BIOASSAY MODELS FOR PATHOGENICITY STUDY OF ACUTE HEPATOPANCREATIC NECROSIS DISEASE (AHPND) CAUSED BY Vibrio spp.

Sridevi Devadas^*1, Sanjoy Banerjee¹, Fatimah Md. Yusoff¹, Subha Bhassu², and Mohamed Shariff Mohamed Din¹

¹Laboratory of Marine Biotechnology, Institute of Bioscience, Universiti Putra Malaysia, 43400 Serdang, Selangor, Malaysia.
²Genetics and Molecular biology (ISB) and Centre for Biotechnology for Agriculture (CEBAR), 50300, University Malaya, Kuala Lumpur, Malaysia.
gs45950@student.upm.edu.my

Acute hepatopancreatic necrosis disease (AHPND) is caused by a unique strain of Vibrio parahaemolyticus (VP_AHPND), carrying one or more extrachromosomal ~70kbp plasmids (pVA1) that encode homologues of the Photorhabdus insect-related (Pir) binary toxins (PirA^vpand PirB^vp). However, two other non-V. parahaemolyticus species, Vibrio harveyi and Vibrio campbellii have also been identified as carrying pVA1-like plasmids, indicating that these plasmids can be detected in other Vibrio species. It is crucial to perform bioassay challenges in order to determine the pathogenicity and to verify Koch's postulate of an isolated strain associated with the disease. Hence, this paper presents an overview of bioassay models for pathogenicity study of the AHPND causing-Vibrio spp. To facilitate future experimental work on AHPND and other similar shrimp diseases.
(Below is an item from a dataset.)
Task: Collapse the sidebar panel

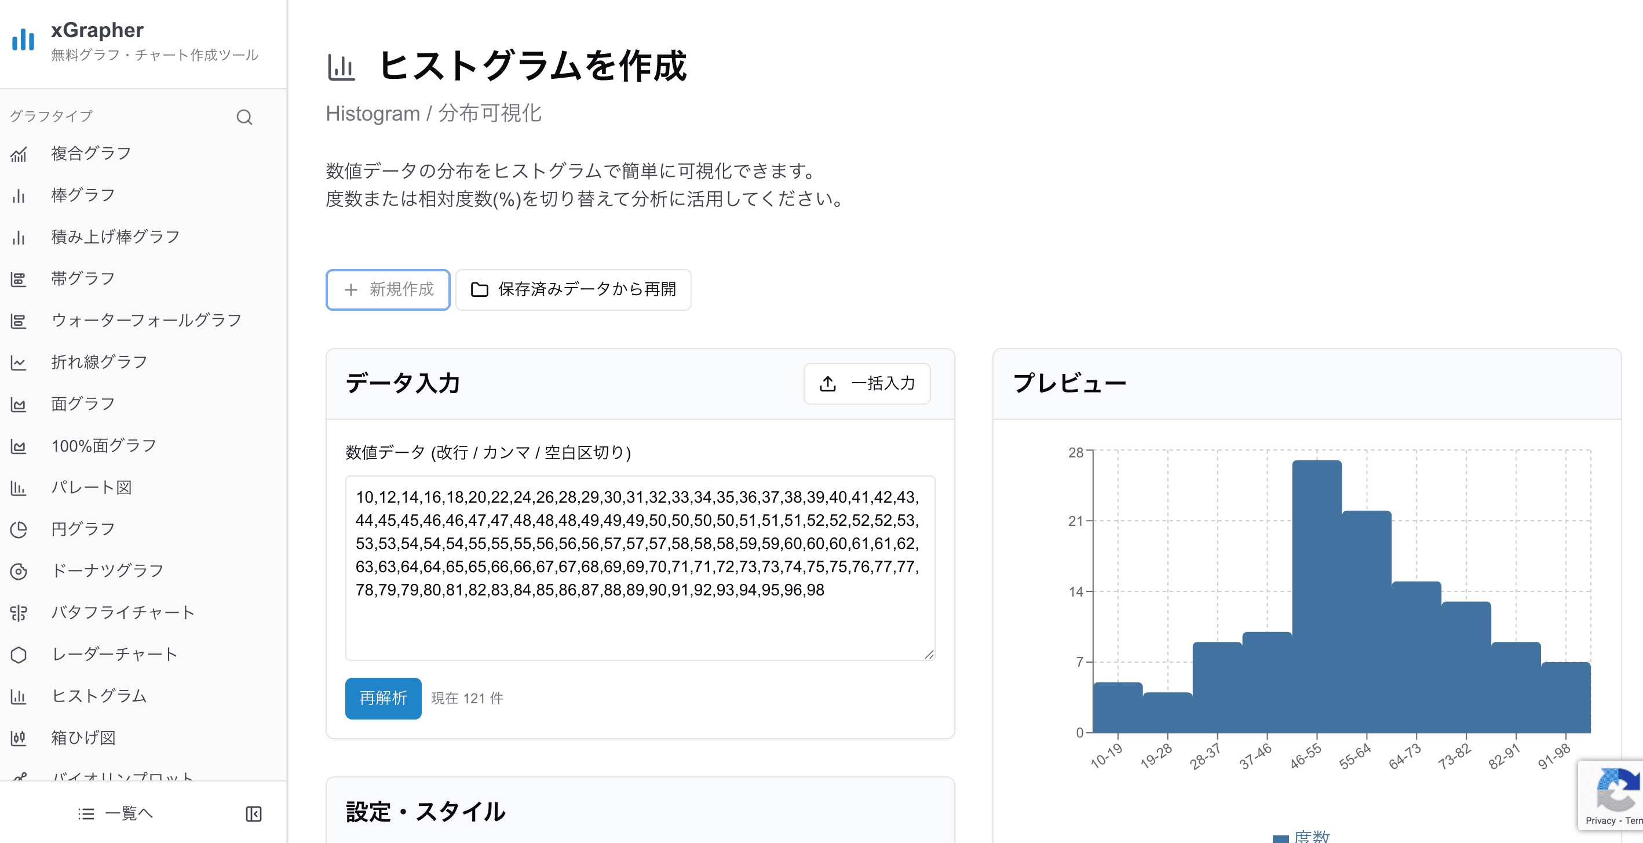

The VP_AHPND is determined as a causative agent of AHPND through an immersion (Model A) and reverse gavage (Model B) treatments. It has been shown that immersion and reverse gavage resulted in 100% mortality accompanied by typical AHPND pathology. Shrimps subjected to reverse gavage treatment survive longer than those that undergo immersion treatment. However, infected shrimps from both treatments recorded similar AHPND histological lesions.

Outbreak in Mexico was confirmed using the immersion model together with the per os (Model C) treatment. The per os method using contaminated pellet resulted in 100% mortality and showed the presence of AHPND histological lesions within 3 days of the treatment. Moreover, there have been indications that ingestion of the VP_AHPND strain could be the natural route of infection - in which case oral feeding may well produce more reliable results than the reverse gavage method.

No detailed model of the cohabitation is available for AHPND. However, the cohabitation model (Model D) is suggested based on existing experimental designs from other shrimp diseases. Prior to the cohabitation challenge, it is important to design appropriate routes of infection (Model A/B/C) to infect naïve shrimp before using them in transmitting the disease.

Intramuscular Injection (IM) is not recommended for AHPND bioassay since the method fails to reproduce AHPND in the challenged shrimp.